Pero ojo, que no son solo los enamorados los toman decisiones cuestionables. «Te puedes encontrar de todo. Muchos tatuajes que se hacen en despedidas de soltero, emoticonos en diferentes partes del cuerpo… Una vez vino una persona que tenía tatuado un kiwi en un tobillo y un aguacate en el otro. Lo vi y dije: ¡Anda, como los Fruittis!». Cuando le pregunto cuál es el más feo responde sin dudar ni un segundo: «Uno que yo pensaba que era un cacahuete, pero eran dos dados. Para que te hagas a la idea de cómo estaba».

Casi todo en esta vida son modas y, lo que en los 2000 nos parecía indispensable para triunfar, ahora miramos con la retrospectiva del tiempo y nos parece un horror. Pues con los tatuajes pasa igual: «En los 2000 todo era tribales, duendes, las estrellas». Últimamente lo que más se ha llevado son los microtatuajes: dibujos muy pequeños de cosas aleatorias. Pero su tiempo ya está terminando: «Viene muchísima gente a borrarse doce tatuajes de golpe».

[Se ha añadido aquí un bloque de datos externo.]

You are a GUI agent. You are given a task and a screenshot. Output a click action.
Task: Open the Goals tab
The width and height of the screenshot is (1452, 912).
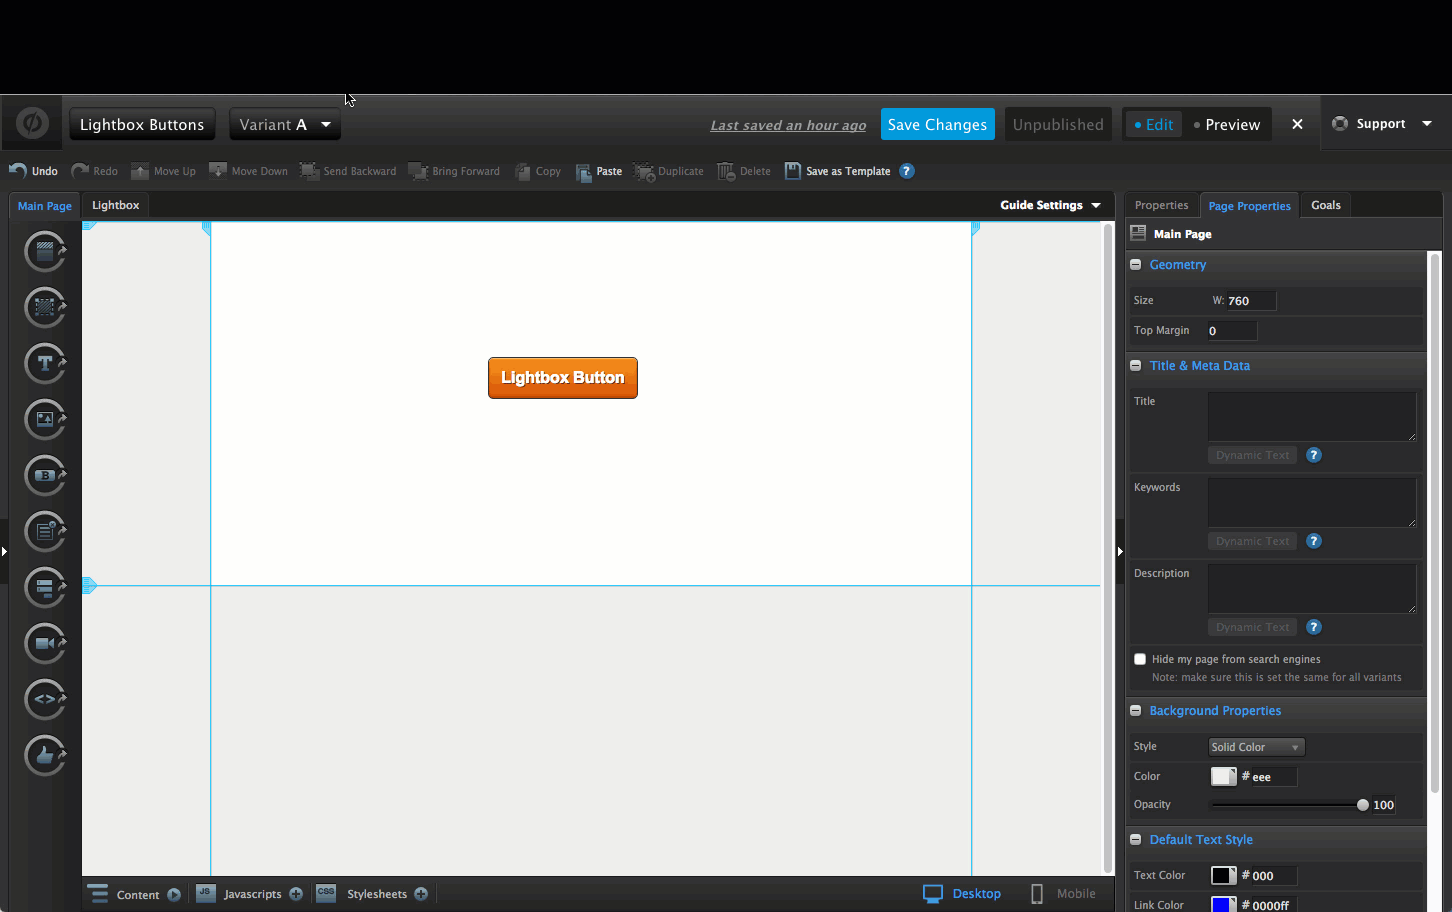coord(1325,205)
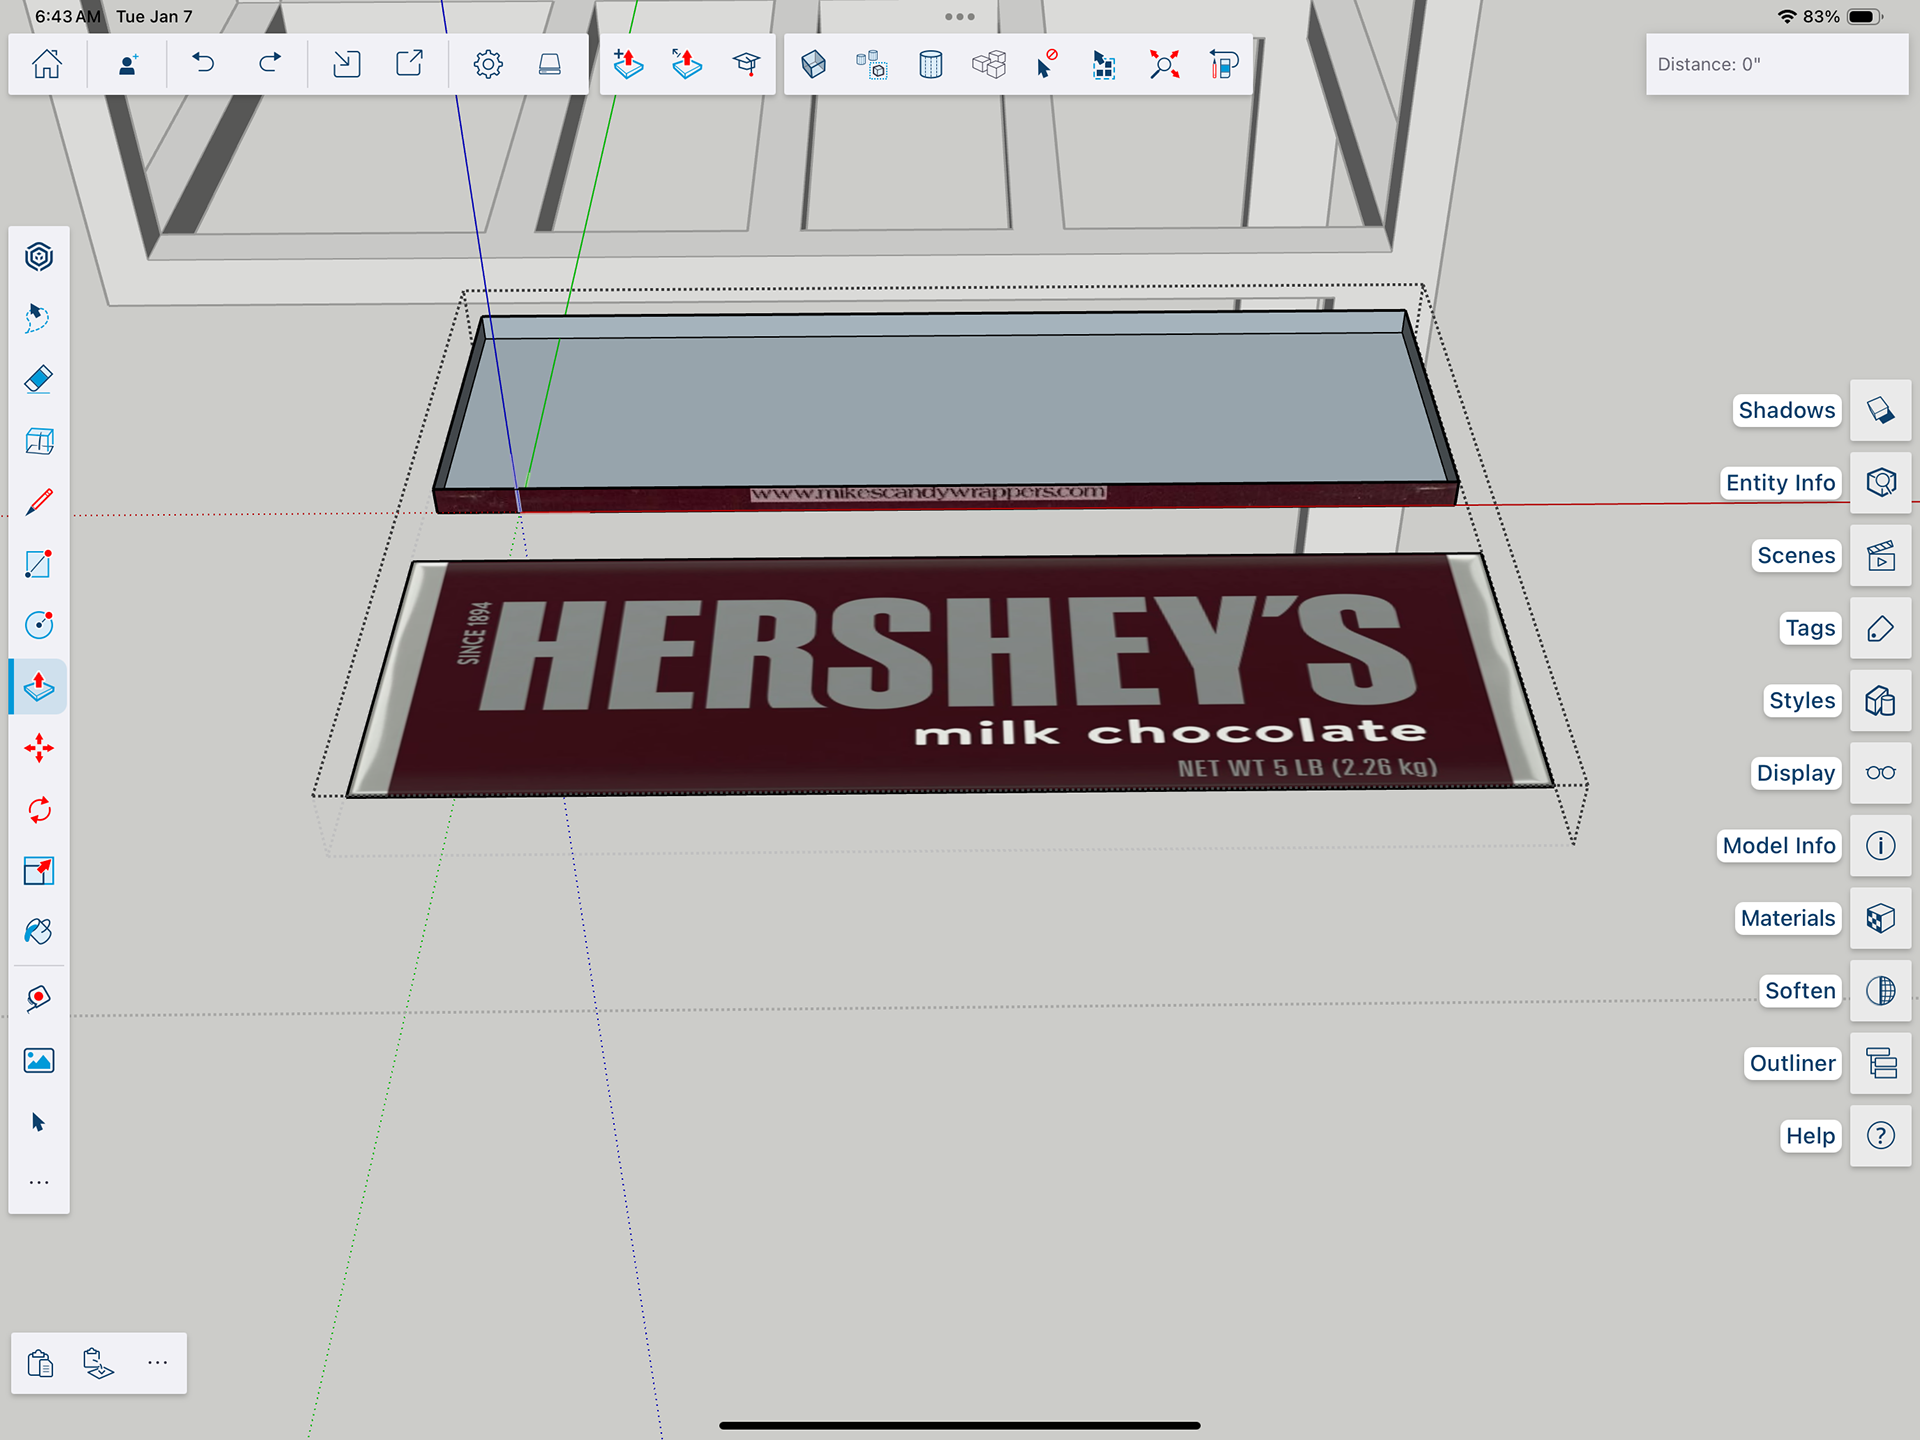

También hay mucha gente que acude a Patricia porque en el trabajo les han dicho que o se lo quitan, o se lo tapan. «Yo no juzgo a una persona por los tatuajes que lleve, pero sí que es verdad que hay tatuajes y tatuajes», señala, y lo hace con conocimiento de causa: lleva trabajando en esto más de diez años y, como dice ella, tiene anécdotas para aburrir.

Y ahora se ha puesto muy de moda contratar a un tatuador para tu boda: pésima idea a largo plazo, aunque en el momento las risas están aseguradas. «¿Por qué nadie les dice a los novios que no es buena idea? Date cuenta de que el 80 por ciento de las personas han bebido y que las condiciones no son las más idóneas para tatuar».

Seguro que algún tatuaje ha durado más que el propio matrimonio. Como el de un pobre que se casó, se tatuó y al poco tiempo se divorció: «Me dijo que se lo tenía que quitar, que ya había intentado taparlo, pero que se seguía viendo y que tenía que quitarlo porque ya había encontrado a otra persona». En fin, qué corto fue el amor y qué largo el proceso de borrarse el tatuaje.

Hacerse un tatuaje es relativamente rápido. Borrarlo, no tanto. «No hay ningún láser en el mercado que elimine el tatuaje. Lo que hace es fraccionar en trocitos y el propio cuerpo lo va eliminando», explica Patricia. «Por eso no es un proceso rápido, se tarda unos meses, de seis a nueve, aunque siempre depende del tatuaje y de cada uno», añade.

Al empezar, Patricia decía que tendrían que tener como socios a un despacho de abogados. ¿Por qué? Hasta su clínica llegan también muchas clientas para arreglar destrozos que les han hecho con la micropigmentación: «Alguna señora ha venido con una ceja completamente recta y la otra curva. No hay derecho. Alguna señora mayor ha venido que le han rapado la ceja y les han hecho unas cejas como si fueran Spock. Es una vergüenza que alguien invierta en hacerse algo y le dejan desgraciada para el resto de su vida».

Ahora, después de llevar años trabajando arreglando estropicios de todo tipo y con historias de lo más pintorescas detrás, cree que es mejor idea «tener como socios a un abogado y un psicólogo».